A patient with AF will experience a decrease in cardiac output (which leads to fatigue, shortness of breath, and difficulty exercising), a rapid and irregular heart beat (which leads to palpitations and light-headedness), and an increased risk of stroke. (When blood pools in an atrium that does not contract, clots may form and travel to the brain, causing a stroke.)

AF ablation via catheter is a procedure that has been highly effective in controlling AF and maintaining a patient’s normal heart rhythm. The procedure isolates the four pulmonary veins from the rest of the left atrium with small, controlled “burns” on the inside of the heart. These burns create an electrical barrier. The barrier makes it difficult for electrical impulses from the pulmonary veins to induce AF.

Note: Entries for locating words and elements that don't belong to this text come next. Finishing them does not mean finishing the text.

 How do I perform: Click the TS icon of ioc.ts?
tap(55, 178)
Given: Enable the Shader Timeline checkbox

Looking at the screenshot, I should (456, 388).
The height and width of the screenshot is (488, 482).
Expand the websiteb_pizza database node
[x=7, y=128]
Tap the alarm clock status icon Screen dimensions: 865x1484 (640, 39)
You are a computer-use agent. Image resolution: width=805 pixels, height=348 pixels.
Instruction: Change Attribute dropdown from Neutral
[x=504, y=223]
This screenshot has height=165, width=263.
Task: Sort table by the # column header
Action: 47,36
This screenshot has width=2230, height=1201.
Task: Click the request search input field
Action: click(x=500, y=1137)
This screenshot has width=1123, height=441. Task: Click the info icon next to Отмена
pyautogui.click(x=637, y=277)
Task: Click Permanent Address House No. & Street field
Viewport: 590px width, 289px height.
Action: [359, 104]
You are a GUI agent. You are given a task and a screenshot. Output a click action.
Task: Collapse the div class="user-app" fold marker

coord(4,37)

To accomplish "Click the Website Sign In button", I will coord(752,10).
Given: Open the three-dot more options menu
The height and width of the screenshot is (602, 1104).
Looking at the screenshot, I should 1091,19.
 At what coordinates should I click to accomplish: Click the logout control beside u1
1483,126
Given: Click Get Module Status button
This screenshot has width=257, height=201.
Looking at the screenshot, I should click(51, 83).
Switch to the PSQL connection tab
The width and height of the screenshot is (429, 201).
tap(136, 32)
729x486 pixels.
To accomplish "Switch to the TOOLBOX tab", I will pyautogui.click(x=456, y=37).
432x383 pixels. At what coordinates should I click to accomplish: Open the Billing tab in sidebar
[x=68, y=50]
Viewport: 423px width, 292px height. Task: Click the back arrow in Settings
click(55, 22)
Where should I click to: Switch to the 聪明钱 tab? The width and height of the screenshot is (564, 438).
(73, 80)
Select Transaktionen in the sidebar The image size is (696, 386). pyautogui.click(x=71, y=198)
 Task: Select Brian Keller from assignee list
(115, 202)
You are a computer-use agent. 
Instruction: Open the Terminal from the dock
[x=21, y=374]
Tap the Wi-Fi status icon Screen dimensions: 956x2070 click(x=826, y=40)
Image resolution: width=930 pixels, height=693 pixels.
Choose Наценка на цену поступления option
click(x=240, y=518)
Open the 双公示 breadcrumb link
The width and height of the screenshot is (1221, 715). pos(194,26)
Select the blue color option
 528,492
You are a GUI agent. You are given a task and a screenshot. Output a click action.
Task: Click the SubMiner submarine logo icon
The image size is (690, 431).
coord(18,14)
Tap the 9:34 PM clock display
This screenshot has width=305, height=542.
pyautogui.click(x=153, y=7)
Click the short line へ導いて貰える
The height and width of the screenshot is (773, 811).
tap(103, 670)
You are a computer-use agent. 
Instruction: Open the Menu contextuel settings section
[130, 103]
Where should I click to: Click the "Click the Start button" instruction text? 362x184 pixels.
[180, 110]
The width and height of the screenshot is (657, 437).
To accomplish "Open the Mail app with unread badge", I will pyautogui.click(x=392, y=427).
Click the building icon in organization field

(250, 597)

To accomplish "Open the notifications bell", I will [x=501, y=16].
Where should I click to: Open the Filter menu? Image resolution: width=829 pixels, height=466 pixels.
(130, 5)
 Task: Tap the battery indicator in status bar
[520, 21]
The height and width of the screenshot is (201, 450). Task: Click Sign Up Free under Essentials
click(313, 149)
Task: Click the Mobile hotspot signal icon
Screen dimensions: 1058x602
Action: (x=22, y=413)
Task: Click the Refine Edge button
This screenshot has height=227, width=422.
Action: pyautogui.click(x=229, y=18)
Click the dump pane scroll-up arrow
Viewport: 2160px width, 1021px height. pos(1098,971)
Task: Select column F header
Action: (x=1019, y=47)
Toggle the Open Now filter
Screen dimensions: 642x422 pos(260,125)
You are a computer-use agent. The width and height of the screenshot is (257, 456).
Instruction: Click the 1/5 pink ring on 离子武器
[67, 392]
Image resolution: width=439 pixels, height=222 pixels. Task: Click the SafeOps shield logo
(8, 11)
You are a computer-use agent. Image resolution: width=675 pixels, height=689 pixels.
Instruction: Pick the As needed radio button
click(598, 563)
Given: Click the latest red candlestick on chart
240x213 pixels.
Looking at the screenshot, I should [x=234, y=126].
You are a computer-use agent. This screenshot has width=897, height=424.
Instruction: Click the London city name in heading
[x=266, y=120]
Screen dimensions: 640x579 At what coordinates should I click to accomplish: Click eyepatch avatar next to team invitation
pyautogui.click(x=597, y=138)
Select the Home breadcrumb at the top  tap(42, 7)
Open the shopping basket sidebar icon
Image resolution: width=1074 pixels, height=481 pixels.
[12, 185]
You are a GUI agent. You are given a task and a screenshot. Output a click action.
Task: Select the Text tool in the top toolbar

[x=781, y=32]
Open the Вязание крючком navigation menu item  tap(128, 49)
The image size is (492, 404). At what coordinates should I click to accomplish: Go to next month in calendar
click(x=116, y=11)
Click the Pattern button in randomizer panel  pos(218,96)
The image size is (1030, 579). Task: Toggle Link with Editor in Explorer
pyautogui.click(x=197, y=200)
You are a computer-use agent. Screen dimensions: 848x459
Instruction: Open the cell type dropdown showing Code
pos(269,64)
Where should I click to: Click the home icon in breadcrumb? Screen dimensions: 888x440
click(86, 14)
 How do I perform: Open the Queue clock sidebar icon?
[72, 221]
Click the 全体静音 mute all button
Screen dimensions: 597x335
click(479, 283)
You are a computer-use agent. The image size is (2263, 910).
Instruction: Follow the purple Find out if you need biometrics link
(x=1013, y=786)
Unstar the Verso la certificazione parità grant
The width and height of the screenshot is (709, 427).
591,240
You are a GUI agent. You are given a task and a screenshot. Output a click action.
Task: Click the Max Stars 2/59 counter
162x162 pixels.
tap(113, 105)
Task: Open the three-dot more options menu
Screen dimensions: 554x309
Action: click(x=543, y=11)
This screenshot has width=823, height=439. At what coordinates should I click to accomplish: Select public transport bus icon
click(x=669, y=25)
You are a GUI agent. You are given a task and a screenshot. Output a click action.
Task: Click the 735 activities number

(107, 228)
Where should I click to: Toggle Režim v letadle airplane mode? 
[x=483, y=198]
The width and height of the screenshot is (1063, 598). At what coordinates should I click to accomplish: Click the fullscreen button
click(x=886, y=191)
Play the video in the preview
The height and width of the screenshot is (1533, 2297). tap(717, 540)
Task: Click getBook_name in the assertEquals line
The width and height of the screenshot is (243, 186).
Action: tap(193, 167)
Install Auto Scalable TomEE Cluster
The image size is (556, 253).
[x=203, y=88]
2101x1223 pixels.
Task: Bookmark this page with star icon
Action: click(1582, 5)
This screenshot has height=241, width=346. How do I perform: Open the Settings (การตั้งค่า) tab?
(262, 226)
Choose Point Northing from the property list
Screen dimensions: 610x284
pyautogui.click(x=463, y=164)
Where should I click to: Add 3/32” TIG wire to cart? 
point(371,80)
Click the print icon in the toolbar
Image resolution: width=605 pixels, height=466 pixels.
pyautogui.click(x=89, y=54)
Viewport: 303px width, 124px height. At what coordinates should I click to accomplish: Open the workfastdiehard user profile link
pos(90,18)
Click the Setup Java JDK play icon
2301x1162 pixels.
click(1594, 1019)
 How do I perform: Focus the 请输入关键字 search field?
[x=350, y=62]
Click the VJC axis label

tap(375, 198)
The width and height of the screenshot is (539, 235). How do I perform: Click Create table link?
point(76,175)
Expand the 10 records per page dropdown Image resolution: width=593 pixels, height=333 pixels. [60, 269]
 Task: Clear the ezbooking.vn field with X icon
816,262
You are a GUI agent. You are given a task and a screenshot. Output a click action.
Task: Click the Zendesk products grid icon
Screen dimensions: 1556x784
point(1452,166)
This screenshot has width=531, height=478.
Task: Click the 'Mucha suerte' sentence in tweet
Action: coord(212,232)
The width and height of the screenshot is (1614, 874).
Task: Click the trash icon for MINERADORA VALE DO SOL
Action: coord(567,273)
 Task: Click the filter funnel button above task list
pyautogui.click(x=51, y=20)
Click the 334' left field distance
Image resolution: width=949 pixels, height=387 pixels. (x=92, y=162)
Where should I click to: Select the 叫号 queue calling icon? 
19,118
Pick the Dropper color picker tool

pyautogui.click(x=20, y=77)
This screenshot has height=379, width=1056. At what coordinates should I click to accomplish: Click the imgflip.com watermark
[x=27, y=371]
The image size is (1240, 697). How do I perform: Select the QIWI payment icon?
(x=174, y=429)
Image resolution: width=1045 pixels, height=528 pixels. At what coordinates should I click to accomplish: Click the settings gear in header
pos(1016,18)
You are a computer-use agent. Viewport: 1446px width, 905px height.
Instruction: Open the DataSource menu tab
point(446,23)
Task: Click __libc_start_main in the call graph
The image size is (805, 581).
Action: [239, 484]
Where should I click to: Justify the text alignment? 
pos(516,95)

The day before the procedure, the patient will undergo an MRI or CT scan to help the physician visualize the patient’s unique pulmonary-vein anatomy. The patient will also undergo a trans-esophageal echocardiogram to ensure that there are no blood clots in the heart. AF ablation is performed while the patient is under general anesthesia. Several small catheters are placed carefully through veins in the groin and neck and carefully moved into the heart. An ablation catheter is used to place multiple small burns side by side to eventually encircle all four of the pulmonary veins within the left atrium. In special cases, when AF is permanent, additional lesions are placed strategically within the atrium to make the atrium less likely to fibrillate. The procedure usually takes three to four hours. The patient’s heart rhythm and catheter-access sites are monitored the day after the procedure. The second day after the procedure, the patient is usually sent home on Coumadin (an oral blood thinner) and an antiarrhythmic drug. Several days after discharge, the patient will return to the hospital to have his Coumadin dose adjusted. A follow-up visit with the physician who performed the AF ablation will occur two to three months later. During this visit, the Coumadin and antiarrhythmic medication are usually discontinued.